Well, that’s three hours of my life I won’t get back.
It’s my own fault. I was supposed to be Writing The Book, and instead I let myself be distracted by a [presumably fascinating, but I don’t really know, since I didn’t actually get to read it] article about how some stars appear to be older than the universe.
Suddenly this enormous red square bloomed on my monitor, and upon it a lot of words, the largest of which read MOZILLA FIREFOX CRITICAL ERROR. The gist of the subsequent, smaller words was that my computer was being hacked, my data was at risk, and I had to call the Microsoft help desk.
There was also a phone number.
Which I called.
Look, that square? It was really red. Not a bright happy red, like cherries or a toddler’s cheeks on a cold day. It was a gory, gloomy sort of red, like old ketchup the morning after you brought dinner home in a paper bag because you’d had a shitty day and were too tired to cook, but you’re not a complete slob so you ate off plates, only you were too tired to wash up afterwards. And it took up the whole screen.
Anyway, the young man who offered was so helpful and sympathetic, and he explained that it was our “home network” that was infected, not just the computer. We don’t actually have a home network, as such … but I figured he meant the bad stuff was leaking in through the modem and into both the Hubbit’s and my computers and our smart phones.
Naturally, when he said he needed to access my computer over the internet in order to see what damage may have been done, I couldn’t wait to say yes.
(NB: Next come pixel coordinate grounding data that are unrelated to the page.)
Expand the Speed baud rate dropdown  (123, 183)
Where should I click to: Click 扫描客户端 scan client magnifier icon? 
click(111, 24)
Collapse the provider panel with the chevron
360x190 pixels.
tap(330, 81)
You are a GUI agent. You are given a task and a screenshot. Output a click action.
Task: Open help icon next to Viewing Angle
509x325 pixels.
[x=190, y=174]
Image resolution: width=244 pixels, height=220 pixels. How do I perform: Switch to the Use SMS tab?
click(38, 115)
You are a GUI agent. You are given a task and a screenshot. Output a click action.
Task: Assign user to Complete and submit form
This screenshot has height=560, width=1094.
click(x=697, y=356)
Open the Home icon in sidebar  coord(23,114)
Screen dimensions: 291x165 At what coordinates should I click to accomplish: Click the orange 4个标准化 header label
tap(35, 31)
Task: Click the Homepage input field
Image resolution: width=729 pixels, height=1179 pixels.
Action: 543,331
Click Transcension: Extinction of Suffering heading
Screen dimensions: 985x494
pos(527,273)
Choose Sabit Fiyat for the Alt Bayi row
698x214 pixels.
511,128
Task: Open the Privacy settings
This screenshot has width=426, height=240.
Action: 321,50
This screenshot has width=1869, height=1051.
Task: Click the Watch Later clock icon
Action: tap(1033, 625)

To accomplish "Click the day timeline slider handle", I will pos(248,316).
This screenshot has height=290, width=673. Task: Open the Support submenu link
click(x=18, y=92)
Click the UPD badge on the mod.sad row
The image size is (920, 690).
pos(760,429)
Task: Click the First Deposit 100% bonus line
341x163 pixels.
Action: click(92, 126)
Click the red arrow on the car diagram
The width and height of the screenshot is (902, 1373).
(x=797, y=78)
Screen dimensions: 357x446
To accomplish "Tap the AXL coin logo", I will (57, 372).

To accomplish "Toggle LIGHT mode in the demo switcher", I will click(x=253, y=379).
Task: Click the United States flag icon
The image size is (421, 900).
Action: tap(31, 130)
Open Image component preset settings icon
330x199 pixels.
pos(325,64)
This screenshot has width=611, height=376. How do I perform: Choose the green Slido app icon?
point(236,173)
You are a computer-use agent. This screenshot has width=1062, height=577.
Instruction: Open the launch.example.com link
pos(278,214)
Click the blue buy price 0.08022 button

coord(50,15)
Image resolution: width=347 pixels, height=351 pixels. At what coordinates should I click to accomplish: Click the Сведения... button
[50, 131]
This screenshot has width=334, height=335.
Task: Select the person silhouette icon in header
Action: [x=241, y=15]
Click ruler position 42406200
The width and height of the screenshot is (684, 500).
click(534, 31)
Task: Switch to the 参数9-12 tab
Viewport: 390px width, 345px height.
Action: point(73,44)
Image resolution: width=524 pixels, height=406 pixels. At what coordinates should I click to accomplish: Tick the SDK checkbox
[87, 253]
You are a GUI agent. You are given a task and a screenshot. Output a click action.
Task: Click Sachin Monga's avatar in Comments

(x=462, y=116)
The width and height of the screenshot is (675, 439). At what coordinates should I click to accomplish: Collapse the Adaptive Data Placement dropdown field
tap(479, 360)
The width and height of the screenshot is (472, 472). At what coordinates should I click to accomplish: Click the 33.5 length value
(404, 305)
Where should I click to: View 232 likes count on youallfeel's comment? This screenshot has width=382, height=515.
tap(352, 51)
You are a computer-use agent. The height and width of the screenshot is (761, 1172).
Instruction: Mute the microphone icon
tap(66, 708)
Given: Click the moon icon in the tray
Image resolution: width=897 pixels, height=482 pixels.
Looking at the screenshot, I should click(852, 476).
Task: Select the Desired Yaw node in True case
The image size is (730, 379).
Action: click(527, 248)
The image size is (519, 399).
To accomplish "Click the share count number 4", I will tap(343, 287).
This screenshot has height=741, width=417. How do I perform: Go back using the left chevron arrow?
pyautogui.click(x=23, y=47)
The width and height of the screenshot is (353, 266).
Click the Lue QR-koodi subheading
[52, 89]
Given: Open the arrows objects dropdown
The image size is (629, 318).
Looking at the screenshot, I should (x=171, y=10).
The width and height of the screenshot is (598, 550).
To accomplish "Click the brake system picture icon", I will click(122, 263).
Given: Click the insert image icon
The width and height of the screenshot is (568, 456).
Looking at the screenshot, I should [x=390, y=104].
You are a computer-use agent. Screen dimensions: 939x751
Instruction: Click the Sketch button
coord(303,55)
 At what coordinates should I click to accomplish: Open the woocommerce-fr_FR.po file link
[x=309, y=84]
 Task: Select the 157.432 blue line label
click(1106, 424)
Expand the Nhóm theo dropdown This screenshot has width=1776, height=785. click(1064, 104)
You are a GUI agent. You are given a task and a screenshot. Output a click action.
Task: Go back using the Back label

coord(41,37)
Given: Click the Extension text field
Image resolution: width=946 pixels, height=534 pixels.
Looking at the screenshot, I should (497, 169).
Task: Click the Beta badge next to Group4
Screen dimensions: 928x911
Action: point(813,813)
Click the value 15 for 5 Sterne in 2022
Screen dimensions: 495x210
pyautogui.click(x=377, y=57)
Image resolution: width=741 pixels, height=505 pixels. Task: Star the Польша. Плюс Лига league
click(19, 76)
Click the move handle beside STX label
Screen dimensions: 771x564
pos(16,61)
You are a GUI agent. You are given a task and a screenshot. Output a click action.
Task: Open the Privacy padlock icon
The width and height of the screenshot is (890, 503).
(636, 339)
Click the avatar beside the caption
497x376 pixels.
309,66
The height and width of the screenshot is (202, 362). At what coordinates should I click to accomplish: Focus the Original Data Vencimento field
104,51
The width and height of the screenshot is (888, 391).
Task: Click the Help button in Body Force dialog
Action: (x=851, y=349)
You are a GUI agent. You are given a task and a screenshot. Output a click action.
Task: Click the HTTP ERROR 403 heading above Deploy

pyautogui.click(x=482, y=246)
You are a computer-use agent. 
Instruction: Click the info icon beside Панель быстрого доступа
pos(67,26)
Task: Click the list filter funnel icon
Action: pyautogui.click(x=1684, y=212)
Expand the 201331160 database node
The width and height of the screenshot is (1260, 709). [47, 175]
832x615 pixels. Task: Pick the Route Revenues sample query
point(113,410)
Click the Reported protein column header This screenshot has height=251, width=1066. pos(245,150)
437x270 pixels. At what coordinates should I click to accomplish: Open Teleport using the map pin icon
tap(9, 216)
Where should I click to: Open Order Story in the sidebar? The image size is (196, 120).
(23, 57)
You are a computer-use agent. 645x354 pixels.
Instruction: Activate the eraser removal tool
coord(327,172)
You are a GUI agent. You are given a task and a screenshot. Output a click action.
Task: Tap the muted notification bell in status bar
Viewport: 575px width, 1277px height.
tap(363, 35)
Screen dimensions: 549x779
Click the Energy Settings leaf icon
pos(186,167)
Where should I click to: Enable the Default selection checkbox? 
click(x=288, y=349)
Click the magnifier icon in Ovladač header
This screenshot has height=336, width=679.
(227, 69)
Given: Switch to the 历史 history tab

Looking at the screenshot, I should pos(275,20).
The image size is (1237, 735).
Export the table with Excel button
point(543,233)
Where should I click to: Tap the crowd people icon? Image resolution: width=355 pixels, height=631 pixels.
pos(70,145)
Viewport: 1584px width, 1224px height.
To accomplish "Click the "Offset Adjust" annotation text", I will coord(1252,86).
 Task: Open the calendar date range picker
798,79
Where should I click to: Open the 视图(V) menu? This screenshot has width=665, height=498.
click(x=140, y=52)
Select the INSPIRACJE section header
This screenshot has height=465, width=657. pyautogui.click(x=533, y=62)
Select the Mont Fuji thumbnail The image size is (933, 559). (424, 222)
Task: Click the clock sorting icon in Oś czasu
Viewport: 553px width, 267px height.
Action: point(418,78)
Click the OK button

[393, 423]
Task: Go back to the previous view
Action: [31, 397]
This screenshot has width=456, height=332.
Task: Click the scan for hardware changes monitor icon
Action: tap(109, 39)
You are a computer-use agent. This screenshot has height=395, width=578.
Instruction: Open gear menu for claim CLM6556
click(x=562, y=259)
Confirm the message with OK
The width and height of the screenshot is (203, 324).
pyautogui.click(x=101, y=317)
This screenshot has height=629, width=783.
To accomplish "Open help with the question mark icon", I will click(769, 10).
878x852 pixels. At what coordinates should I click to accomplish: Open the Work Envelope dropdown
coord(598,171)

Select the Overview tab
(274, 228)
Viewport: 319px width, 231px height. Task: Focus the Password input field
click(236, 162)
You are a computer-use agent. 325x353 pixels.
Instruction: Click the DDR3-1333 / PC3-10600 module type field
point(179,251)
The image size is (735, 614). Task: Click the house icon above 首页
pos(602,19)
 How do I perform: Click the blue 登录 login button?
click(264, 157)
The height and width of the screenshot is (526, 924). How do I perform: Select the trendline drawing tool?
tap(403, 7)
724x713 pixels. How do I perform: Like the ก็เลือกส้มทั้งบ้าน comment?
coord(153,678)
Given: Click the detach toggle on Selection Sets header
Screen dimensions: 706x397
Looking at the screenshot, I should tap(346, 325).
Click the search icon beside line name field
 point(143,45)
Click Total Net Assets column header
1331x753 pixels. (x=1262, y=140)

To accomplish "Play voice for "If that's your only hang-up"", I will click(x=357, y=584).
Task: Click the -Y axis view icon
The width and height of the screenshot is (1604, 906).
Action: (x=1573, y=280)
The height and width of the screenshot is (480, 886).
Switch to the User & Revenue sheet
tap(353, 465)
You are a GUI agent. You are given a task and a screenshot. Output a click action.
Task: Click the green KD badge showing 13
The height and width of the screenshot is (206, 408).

Well, sort of. I did have a moment of sanity. You see, you have to hold down the Windows icon key on your keyboard and another key – I think “S” but not sure – and then a window pops up on your screen. And you type some things and click on things and then you have to input a special number, which the helpful person on the other end of the phone gives you. And then your computer asks you if you want to give that person permission to access your shit … and at that moment I did hesitate.
“Wait,” I said. “Give me a moment. I need to verify that you’re real.”
He was a little impatient, but polite. If he’d been more impatient and less polite he’d have lost me … but he was reassuring. He gave me his name and his employee number. So when Google didn’t immediately scream “SCAM!” I went ahead and clicked yes, and he was in. Then I sat and watched as he poked around my computer. It was a bit like having a plumber in to fix a leak and to do it they have to empty your sink and – oops – you have underwear soaking in there. I mean, my internet habits are boring (as is my underwear, to be honest) … but still.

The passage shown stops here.